WORK ITEM - Going through the data below, tally every line where the string "Default" occurs, then give only the tally.

DATA FOR REVIEW -
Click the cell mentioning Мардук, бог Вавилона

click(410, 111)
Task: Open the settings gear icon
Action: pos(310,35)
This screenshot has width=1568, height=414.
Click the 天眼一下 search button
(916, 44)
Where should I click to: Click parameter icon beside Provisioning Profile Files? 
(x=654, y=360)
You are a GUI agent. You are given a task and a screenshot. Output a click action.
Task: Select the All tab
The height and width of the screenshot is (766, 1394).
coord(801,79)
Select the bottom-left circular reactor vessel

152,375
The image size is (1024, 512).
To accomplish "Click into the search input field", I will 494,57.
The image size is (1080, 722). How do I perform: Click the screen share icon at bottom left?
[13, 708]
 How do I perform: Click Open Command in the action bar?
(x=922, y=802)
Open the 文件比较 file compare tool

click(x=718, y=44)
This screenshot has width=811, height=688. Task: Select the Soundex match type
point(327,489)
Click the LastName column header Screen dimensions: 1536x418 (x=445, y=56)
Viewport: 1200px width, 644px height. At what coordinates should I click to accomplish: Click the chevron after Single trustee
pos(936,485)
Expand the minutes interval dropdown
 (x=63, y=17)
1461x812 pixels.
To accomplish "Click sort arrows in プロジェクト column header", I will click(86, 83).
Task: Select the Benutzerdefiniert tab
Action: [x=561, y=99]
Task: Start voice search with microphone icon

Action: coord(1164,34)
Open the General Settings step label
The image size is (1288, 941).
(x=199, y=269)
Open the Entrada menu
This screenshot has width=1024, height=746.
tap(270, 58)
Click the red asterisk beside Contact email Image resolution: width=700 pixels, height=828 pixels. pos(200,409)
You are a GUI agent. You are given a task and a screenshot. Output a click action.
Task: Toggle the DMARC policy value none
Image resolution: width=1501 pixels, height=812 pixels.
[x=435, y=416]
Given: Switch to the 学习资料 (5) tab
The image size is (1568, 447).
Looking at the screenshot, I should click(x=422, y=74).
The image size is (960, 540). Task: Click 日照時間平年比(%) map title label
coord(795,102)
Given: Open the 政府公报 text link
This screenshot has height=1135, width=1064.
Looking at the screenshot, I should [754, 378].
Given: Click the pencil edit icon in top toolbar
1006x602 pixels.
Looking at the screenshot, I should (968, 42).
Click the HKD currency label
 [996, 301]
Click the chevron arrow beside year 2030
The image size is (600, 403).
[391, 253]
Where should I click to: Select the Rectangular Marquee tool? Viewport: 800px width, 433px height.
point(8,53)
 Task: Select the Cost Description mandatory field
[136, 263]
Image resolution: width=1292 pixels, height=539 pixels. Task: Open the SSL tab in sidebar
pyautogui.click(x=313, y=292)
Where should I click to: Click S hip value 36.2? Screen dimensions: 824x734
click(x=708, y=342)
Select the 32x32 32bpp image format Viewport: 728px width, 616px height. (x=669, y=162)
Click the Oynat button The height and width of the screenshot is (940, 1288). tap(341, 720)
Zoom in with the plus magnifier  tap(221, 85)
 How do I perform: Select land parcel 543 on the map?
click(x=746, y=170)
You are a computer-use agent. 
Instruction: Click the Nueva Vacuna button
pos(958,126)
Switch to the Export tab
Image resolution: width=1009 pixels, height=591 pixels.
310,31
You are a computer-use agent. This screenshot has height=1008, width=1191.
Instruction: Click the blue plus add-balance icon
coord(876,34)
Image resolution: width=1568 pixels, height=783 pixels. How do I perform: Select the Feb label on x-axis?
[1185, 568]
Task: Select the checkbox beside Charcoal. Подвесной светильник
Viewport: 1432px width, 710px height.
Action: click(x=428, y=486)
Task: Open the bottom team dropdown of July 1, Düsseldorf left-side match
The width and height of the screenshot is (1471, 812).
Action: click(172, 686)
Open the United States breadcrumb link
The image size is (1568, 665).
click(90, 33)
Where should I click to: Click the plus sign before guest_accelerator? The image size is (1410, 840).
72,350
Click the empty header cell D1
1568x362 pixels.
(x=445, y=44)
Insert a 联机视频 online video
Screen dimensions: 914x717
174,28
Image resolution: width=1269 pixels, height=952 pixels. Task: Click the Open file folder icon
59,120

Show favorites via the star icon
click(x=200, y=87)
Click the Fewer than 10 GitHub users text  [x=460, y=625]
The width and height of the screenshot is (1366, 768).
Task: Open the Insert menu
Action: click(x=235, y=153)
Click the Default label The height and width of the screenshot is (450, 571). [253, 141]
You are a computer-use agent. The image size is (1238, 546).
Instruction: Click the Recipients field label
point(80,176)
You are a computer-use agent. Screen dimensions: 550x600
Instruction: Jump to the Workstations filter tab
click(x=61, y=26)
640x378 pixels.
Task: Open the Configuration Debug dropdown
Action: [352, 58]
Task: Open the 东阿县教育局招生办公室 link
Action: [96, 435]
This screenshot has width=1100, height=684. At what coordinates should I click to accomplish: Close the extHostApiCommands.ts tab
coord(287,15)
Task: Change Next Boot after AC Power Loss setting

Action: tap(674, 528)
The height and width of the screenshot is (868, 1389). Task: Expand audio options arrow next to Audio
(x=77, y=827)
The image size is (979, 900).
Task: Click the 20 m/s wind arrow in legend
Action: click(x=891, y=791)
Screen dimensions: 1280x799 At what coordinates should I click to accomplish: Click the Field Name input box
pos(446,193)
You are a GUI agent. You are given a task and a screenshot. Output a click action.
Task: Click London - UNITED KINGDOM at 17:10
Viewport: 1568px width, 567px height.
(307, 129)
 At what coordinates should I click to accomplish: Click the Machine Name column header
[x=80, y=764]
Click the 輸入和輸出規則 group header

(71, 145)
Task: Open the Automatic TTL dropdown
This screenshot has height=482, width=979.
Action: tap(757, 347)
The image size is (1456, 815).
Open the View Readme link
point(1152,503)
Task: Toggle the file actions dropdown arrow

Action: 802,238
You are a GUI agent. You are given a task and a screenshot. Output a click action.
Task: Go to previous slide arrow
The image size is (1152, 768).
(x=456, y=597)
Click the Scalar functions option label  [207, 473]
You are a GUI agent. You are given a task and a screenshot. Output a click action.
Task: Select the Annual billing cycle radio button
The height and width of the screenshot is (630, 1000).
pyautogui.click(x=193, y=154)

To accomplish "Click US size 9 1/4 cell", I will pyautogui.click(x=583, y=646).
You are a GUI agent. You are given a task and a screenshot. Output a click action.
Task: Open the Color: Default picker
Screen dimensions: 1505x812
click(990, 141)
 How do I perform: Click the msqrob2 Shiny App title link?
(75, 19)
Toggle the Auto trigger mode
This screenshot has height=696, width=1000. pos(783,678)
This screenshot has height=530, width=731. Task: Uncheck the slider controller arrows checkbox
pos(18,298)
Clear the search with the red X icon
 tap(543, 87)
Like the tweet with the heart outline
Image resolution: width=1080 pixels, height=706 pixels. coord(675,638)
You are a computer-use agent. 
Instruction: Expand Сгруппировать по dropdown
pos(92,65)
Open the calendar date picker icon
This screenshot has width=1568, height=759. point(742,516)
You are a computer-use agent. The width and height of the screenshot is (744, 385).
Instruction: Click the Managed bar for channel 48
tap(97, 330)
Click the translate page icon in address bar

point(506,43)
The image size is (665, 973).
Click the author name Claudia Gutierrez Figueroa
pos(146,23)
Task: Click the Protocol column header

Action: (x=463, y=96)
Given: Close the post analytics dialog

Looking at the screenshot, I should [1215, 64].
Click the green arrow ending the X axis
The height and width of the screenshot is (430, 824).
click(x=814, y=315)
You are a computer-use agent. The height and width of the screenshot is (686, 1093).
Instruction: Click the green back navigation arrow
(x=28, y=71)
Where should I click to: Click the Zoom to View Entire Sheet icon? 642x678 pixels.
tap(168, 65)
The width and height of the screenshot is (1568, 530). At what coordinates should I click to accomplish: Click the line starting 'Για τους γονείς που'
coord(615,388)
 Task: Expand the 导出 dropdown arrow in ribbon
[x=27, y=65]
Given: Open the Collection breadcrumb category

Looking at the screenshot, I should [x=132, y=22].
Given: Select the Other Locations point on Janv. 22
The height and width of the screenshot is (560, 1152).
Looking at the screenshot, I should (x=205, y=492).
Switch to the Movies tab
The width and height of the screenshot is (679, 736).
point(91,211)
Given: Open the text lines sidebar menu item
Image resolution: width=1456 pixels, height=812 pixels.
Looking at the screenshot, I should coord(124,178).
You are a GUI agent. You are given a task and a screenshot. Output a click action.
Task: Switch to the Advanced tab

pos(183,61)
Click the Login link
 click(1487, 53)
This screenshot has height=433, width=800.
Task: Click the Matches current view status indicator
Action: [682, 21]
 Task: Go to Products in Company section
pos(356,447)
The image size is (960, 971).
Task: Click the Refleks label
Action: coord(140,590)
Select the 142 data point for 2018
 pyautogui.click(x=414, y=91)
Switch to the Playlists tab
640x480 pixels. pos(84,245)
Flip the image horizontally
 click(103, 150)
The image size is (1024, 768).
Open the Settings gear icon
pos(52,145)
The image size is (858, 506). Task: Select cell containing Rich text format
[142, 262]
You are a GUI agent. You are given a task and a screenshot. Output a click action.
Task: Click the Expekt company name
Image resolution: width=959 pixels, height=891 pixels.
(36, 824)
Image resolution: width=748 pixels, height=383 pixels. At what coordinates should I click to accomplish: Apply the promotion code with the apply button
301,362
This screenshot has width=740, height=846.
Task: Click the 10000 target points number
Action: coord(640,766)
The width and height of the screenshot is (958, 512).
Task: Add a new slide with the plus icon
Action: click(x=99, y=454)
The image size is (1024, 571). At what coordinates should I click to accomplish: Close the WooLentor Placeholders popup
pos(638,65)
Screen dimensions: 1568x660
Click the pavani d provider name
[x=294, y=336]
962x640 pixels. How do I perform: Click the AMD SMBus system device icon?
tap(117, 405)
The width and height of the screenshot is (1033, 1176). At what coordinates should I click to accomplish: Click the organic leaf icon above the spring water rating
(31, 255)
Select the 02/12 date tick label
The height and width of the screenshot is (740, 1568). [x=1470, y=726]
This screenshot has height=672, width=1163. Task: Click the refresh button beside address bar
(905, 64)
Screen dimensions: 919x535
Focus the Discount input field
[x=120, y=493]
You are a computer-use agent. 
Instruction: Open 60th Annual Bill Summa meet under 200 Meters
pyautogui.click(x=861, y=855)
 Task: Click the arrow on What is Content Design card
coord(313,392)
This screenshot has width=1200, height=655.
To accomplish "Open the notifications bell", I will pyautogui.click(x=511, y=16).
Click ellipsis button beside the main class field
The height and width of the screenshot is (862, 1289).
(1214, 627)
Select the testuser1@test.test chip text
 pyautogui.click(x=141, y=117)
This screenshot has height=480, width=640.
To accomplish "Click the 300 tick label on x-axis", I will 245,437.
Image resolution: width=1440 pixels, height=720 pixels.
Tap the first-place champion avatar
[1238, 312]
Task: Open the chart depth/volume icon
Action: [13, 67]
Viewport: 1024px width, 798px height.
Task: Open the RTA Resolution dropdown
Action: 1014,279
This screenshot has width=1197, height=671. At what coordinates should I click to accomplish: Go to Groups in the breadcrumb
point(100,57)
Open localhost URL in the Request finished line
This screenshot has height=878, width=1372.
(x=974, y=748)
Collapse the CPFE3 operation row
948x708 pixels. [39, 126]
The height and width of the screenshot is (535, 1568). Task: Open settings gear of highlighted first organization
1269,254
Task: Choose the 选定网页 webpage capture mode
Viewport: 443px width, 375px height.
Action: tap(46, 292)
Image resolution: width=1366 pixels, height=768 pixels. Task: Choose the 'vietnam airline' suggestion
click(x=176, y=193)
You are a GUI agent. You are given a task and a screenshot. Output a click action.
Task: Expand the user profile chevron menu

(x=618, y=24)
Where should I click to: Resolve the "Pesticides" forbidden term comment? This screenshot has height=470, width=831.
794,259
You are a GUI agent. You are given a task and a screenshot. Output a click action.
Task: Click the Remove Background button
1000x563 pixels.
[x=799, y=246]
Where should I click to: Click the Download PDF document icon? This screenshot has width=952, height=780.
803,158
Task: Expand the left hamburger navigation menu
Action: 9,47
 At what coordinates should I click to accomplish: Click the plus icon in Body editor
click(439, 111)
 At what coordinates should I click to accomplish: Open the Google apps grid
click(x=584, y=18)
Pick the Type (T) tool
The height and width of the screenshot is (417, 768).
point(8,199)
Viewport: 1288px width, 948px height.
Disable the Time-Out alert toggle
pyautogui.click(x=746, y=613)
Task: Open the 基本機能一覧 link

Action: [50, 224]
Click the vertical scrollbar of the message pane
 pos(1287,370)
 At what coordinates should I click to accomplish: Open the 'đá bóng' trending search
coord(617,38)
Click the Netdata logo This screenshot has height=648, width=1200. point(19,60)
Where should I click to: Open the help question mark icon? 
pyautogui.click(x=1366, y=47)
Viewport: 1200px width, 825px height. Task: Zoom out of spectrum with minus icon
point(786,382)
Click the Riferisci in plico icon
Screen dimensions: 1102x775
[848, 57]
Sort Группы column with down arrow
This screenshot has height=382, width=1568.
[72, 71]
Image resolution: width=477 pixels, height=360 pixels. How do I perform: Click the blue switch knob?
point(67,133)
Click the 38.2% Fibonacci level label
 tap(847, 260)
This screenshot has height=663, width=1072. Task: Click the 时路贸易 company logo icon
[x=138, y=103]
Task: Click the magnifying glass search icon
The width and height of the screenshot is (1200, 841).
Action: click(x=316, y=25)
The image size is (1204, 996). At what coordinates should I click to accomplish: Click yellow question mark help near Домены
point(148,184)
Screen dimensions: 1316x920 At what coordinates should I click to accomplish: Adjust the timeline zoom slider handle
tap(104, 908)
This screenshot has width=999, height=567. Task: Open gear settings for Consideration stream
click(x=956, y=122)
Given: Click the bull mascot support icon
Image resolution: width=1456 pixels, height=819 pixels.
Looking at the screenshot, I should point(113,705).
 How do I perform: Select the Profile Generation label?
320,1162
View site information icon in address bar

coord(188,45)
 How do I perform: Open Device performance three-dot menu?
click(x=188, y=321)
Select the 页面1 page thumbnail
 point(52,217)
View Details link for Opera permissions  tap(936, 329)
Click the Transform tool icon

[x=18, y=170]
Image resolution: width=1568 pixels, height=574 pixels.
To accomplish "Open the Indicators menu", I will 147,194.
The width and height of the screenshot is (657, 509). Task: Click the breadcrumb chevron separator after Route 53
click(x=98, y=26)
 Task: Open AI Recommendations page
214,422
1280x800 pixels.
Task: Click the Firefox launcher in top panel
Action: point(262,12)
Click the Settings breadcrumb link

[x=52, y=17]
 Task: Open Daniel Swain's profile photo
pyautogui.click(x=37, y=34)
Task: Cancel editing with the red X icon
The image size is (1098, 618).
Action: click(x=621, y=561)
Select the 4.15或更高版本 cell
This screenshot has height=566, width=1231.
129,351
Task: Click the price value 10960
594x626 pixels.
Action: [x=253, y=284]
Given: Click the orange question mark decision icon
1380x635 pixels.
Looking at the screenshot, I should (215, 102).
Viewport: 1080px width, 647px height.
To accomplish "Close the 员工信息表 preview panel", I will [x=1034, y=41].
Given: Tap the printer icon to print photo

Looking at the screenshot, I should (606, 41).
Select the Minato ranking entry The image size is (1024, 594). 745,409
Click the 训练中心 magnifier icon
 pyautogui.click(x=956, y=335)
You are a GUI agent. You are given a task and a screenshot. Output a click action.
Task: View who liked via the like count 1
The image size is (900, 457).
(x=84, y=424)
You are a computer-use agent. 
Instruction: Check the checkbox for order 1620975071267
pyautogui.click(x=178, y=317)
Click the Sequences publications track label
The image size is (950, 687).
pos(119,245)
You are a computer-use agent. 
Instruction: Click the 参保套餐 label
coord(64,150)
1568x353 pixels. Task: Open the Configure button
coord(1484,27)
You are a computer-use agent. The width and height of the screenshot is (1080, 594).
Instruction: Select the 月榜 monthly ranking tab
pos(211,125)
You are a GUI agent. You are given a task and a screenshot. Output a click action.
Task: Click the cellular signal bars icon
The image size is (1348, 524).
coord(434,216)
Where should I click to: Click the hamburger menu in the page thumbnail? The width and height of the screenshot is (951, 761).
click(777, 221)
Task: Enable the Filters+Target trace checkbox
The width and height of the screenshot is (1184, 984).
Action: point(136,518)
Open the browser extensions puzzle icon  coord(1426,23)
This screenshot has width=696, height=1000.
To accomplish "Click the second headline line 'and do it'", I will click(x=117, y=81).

ANSWER AREA - 2